I also have about 30 articles in preparation, some of which I've already mentioned, but there's a lot going on in 'real life' at the moment so they are not going on-line as quickly as I'd like. For now here's some of the visitors to my flat in Enham (Nr. Andover - an old stomping ground from my Army days!) and my mothers garden in North Hampshire.

This little chap - or chap'ess - came calling just after midnight on Thursday and I would have given it some milk but the caterers here had given us yoghurt disguised as milk (for our self-catered breakfast) which I figured would not go down well with a house guest, so I just took some pictures for the visitors book and saw it on it's snail-hunting way.

Creepy-crawlies are always a favourite of mine and these are all from the last 30 days, the slug was even longer, but he started to shorten as I focused, a phenomena I have noticed before with slugs and snails and I suspect they somehow detect the beam from the camera, as you can always approach them (with care) but the moment you press first pressure on the shutter button they freeze up/shrink.

I don't know what the ants were finding so interesting, I inspected the stick after I took the shot and it was a stick...just a stick! The snail was so small yet so beautifully constructed it would drive a simpler mind to religion!

Flyers - after a couple of really good years for butterflies, we have now had two bad ones and this year they have been so thin on the ground (and the Buddleia!) that I try to shoot them whenever I see one. While I continue to fall for moths, who are so much-more pretty than a quick glance ever betrays, their buffs and grays, browns and fawns being actually patterns and designs as complex as any butterfly.

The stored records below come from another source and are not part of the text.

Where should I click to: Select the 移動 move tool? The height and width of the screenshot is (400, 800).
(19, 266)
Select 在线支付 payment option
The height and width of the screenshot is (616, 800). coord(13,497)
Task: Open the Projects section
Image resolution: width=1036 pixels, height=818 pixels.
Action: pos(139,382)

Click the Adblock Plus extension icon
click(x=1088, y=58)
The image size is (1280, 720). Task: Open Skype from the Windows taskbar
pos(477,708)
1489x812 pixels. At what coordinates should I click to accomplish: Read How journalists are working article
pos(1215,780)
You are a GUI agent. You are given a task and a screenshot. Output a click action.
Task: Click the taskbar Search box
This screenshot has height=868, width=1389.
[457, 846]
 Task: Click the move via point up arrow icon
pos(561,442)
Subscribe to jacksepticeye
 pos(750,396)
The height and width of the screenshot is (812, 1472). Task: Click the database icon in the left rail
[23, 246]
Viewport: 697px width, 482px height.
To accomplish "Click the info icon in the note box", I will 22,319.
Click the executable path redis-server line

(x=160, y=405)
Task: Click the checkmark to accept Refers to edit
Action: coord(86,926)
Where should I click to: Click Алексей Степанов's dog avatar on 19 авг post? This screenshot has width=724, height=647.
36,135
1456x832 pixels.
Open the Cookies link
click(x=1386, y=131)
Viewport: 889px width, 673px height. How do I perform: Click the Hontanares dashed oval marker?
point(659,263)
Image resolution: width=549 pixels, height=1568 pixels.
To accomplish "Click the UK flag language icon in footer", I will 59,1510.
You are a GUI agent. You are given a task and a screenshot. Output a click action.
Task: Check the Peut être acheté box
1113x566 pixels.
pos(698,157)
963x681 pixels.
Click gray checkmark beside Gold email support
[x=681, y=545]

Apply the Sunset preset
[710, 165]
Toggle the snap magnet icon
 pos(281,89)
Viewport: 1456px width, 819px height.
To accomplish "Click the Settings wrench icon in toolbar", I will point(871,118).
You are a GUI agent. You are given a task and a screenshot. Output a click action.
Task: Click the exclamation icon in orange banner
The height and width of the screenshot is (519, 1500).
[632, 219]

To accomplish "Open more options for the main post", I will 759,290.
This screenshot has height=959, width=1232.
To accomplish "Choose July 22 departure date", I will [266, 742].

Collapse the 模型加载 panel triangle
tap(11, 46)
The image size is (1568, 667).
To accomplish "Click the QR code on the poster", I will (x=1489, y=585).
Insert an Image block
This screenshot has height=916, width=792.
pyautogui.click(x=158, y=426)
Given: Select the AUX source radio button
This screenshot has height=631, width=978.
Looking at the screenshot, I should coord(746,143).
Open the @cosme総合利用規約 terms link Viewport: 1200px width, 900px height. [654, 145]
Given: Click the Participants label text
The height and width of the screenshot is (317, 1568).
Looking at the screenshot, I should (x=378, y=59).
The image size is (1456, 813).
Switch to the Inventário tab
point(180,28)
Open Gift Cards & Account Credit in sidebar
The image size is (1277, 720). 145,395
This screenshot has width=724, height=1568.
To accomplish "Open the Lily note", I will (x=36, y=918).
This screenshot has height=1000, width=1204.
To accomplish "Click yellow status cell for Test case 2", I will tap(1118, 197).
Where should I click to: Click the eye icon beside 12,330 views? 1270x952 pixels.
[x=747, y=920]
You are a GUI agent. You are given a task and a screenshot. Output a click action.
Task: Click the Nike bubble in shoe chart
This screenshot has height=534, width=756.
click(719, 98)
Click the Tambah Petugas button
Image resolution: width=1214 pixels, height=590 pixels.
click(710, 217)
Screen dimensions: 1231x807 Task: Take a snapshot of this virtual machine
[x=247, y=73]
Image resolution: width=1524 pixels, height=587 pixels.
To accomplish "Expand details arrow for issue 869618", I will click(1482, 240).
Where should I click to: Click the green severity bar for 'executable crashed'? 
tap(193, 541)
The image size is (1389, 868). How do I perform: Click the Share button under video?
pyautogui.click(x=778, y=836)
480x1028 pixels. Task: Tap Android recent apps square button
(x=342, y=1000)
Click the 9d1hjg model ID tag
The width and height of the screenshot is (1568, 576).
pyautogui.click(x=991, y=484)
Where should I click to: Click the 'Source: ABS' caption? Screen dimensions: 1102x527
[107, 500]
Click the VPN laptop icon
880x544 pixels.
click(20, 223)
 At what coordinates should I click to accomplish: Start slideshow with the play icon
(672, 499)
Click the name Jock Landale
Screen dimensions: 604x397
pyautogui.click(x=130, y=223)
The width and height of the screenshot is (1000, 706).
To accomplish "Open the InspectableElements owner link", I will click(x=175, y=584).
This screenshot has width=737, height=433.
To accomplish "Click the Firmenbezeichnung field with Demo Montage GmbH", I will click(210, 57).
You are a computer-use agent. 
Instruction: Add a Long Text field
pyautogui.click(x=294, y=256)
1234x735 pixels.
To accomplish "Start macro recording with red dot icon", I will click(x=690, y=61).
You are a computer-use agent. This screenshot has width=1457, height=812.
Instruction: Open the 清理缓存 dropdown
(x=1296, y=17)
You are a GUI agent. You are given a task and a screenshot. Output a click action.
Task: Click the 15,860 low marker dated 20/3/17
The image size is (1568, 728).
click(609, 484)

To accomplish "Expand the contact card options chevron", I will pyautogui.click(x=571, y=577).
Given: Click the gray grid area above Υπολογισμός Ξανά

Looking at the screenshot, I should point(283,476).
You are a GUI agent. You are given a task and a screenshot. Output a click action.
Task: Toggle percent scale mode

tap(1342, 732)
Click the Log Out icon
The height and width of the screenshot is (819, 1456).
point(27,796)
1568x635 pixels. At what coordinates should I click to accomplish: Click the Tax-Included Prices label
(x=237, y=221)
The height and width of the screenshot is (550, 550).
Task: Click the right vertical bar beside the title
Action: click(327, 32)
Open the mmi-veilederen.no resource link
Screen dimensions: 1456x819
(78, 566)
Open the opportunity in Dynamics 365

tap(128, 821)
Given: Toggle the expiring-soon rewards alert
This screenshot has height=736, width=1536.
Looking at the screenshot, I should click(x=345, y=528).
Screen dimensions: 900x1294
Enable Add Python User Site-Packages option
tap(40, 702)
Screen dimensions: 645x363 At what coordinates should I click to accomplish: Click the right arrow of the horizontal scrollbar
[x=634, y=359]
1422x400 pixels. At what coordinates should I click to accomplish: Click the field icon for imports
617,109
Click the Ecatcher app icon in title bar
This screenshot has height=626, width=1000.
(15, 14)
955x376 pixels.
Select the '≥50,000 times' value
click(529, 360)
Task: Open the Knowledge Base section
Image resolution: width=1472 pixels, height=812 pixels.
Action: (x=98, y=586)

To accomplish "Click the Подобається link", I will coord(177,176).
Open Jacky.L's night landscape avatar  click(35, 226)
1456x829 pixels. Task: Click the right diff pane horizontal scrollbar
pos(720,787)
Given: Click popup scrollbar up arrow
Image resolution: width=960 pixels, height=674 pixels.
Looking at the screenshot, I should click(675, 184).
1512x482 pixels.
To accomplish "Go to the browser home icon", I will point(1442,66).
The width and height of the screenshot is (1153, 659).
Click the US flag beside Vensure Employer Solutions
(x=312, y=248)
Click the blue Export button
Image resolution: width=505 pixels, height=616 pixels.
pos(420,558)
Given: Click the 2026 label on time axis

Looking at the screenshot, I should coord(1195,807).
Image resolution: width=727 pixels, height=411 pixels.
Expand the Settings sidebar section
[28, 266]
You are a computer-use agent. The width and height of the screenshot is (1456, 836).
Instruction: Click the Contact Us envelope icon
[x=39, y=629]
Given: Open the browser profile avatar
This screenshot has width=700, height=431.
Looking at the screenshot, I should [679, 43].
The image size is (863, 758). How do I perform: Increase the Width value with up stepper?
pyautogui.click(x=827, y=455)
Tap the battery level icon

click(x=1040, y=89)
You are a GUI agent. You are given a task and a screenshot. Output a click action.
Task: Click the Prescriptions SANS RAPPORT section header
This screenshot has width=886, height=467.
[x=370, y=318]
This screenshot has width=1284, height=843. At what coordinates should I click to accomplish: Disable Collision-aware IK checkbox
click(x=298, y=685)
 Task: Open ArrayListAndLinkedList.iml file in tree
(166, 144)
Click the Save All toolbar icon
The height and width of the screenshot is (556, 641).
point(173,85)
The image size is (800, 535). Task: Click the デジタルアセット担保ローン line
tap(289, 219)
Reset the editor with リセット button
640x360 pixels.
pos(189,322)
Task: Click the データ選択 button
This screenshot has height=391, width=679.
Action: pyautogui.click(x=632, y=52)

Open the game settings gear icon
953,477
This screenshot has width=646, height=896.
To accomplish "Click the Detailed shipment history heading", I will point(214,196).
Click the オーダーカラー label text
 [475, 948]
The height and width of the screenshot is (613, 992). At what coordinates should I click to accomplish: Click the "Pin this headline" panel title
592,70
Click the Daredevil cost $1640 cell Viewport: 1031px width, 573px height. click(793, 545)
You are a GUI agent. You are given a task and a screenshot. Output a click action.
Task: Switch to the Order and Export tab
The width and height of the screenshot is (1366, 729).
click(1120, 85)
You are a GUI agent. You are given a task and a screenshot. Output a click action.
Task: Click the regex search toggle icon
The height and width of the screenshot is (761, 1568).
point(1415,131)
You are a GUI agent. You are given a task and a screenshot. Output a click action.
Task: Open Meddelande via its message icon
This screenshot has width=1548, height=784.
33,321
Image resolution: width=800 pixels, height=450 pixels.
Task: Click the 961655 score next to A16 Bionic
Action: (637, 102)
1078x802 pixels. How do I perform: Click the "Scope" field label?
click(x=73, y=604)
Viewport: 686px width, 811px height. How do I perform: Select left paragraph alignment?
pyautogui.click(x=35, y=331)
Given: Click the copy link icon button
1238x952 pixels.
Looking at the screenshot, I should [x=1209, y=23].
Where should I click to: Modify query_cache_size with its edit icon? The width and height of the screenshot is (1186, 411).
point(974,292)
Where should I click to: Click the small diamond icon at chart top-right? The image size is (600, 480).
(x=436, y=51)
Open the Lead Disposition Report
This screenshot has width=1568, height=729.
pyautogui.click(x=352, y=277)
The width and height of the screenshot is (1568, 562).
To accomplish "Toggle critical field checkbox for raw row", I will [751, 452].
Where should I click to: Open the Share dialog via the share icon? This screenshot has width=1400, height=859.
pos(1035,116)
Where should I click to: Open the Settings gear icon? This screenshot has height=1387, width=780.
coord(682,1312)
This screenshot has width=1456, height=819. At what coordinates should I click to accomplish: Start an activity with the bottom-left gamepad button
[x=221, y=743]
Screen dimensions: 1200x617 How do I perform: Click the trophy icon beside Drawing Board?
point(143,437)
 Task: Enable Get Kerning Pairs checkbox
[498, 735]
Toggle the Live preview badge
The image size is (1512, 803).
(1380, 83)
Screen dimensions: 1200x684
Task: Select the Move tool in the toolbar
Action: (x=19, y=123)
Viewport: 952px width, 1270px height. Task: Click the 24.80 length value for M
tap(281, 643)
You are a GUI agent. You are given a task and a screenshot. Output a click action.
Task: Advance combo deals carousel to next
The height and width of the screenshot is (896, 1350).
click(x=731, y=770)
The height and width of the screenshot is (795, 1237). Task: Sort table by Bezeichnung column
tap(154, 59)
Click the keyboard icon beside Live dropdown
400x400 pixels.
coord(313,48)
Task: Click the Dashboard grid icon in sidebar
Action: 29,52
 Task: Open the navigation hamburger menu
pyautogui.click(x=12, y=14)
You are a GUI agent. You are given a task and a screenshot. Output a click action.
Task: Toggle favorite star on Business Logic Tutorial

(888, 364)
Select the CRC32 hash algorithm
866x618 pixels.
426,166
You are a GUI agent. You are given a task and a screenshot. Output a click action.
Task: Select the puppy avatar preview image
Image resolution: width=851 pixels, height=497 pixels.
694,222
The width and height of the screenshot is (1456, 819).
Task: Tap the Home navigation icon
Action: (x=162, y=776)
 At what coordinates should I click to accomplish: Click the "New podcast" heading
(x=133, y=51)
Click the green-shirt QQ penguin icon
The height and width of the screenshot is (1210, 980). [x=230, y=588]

These three little voles came out of a bank on Saturday afternoon and sat around on the grass together, so tame we could stroke them, although they did tend to rush back into their hole after a couple of touches!

It is one of life's undeniable pleasures to encounter wildlife close-up, commune with it (on any level) and let it carry-on with it's day. I'm not sure if a 'Greenie' wouldn't cry "foul" at the stroking of voles, but they were gentle little one-finger passes (these things are about 45mm nose-to-tail-base, and the animals were back out in minutes - so obviously weren't that bothered, I guess you'd be nervous if a 600 foot giant came and patted you gently on the head!